In shift, Syrian regime says it's ready to talk to rebels(Read article summary)
Syrian Foreign Minister Walid al-Moallem said in Moscow that the Assad government wanted to engage in 'dialogue with anyone who's willing for it, even those who carry arms.'
For the first time since the Syrian civil war began almost two years ago, a top member of Syrian President Bashar al-Assad's government today offered to engage in talks with rebel leaders to find a diplomatic resolution to the fighting. But the opposition leadership has reportedly dismissed the offer, insisting that the president must first step down.
Speaking at a press conference in Moscow before talks with his Russian counterpart, Syrian Foreign Minister Walid al-Moallem said that "We're ready for a dialogue with anyone who's willing for it, even those who carry arms," reports the Associated Press.

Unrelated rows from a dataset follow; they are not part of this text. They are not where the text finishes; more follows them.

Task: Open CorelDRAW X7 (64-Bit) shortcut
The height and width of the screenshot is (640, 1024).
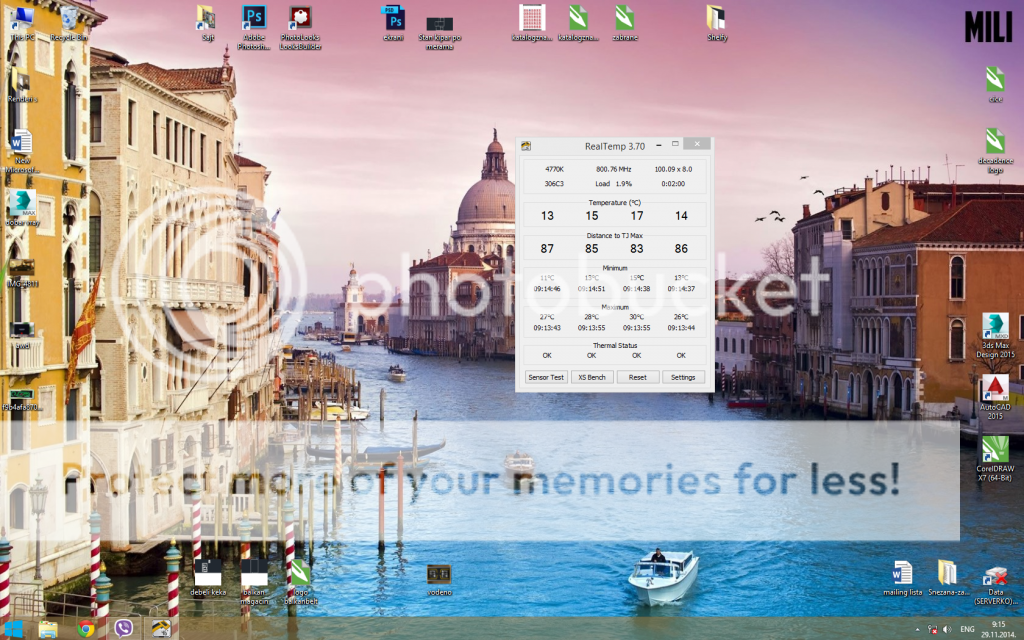Action: [x=995, y=449]
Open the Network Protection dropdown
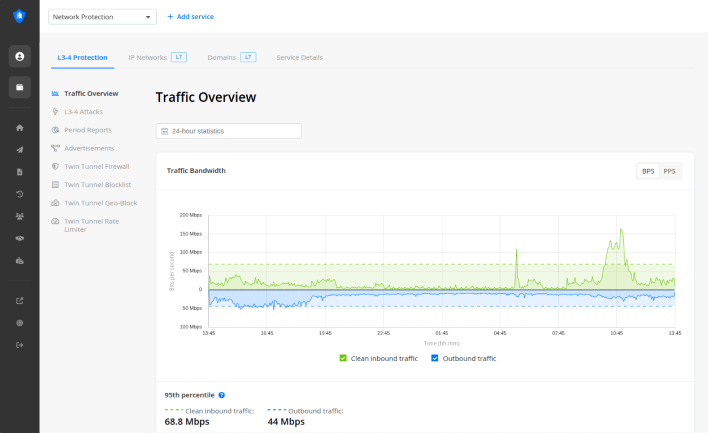 pyautogui.click(x=102, y=17)
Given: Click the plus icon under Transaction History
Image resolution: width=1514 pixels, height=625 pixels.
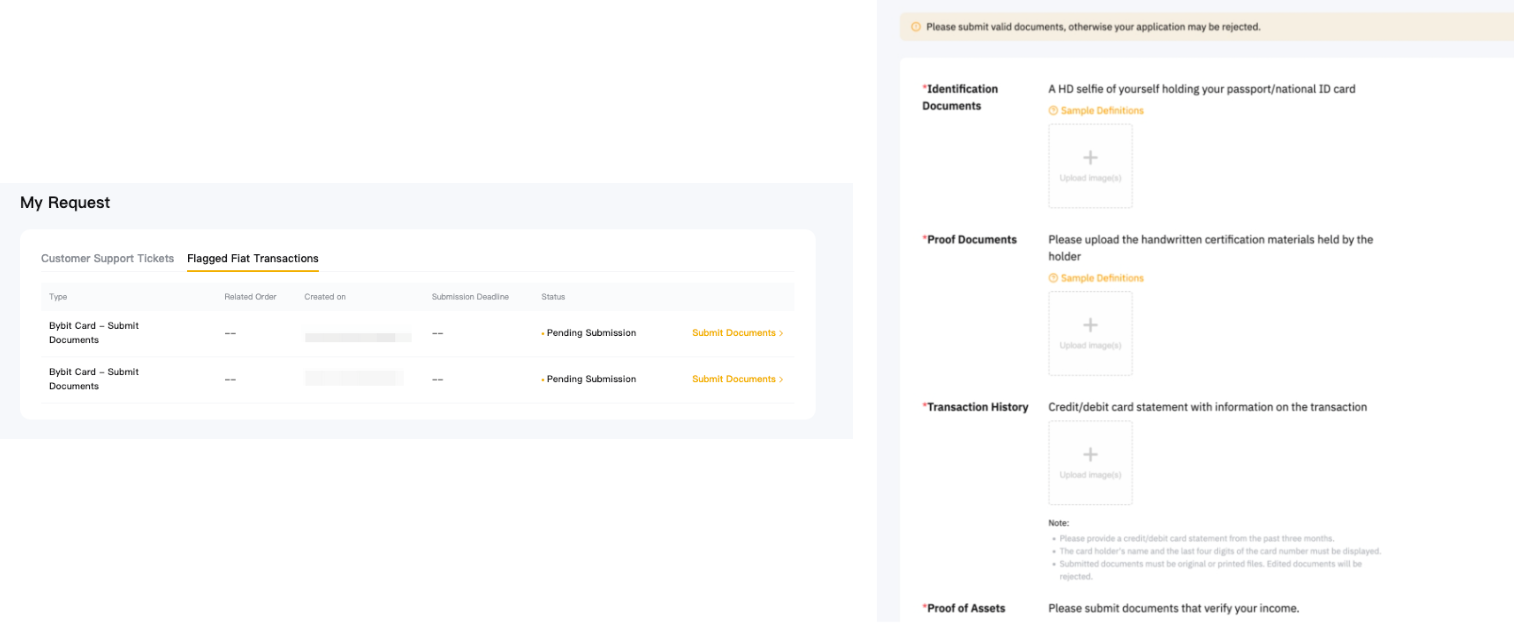Looking at the screenshot, I should [x=1090, y=455].
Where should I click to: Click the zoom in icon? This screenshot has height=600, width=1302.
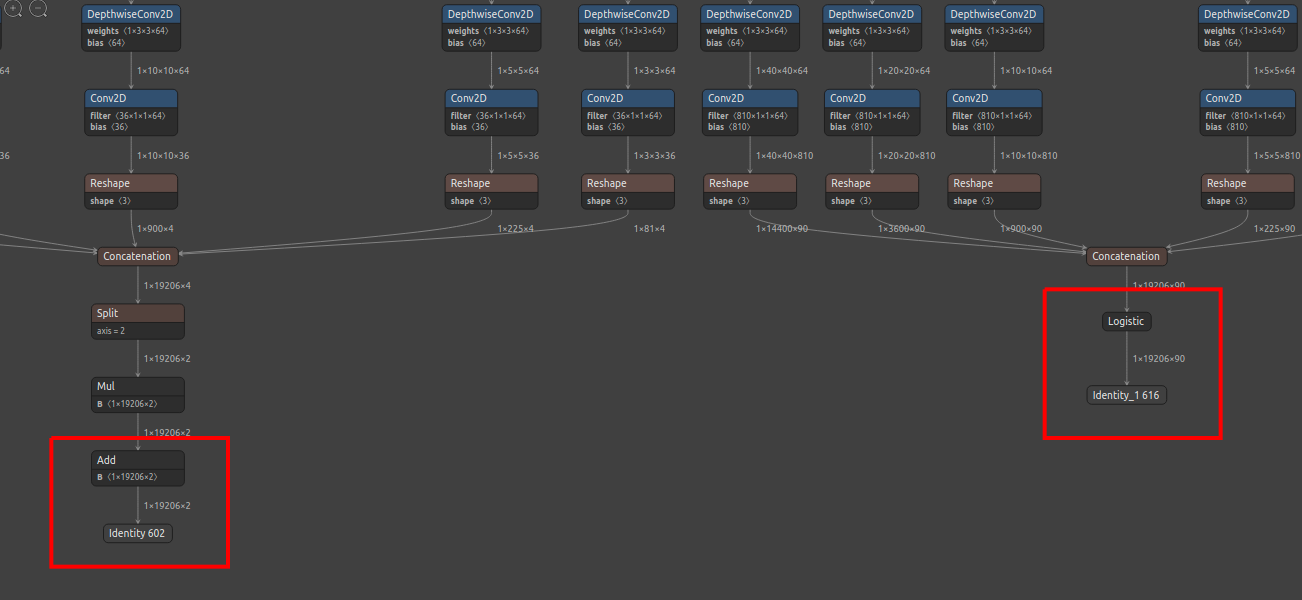pos(14,10)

"We are confident that reforms will come about not with the help of bloodshed but through dialogue," he added. The AP notes that it is unclear whether he meant that the government would be willing to negotiate with rebels before they laid down their arms.
But in an email to the Guardian, Khalid Saleh, a spokesman of the Western-backed Syrian opposition umbrella group known as the Syrian National Coalition, called Mr. Moallem's offer "empty" and "deceitful." Mr. Saleh insisted that talks could not involve Mr. Assad or his allies, and that Assad must resign.
There is nothing new in what Moualem said. It is more of the same empty offers the regime has been putting out for the last few months.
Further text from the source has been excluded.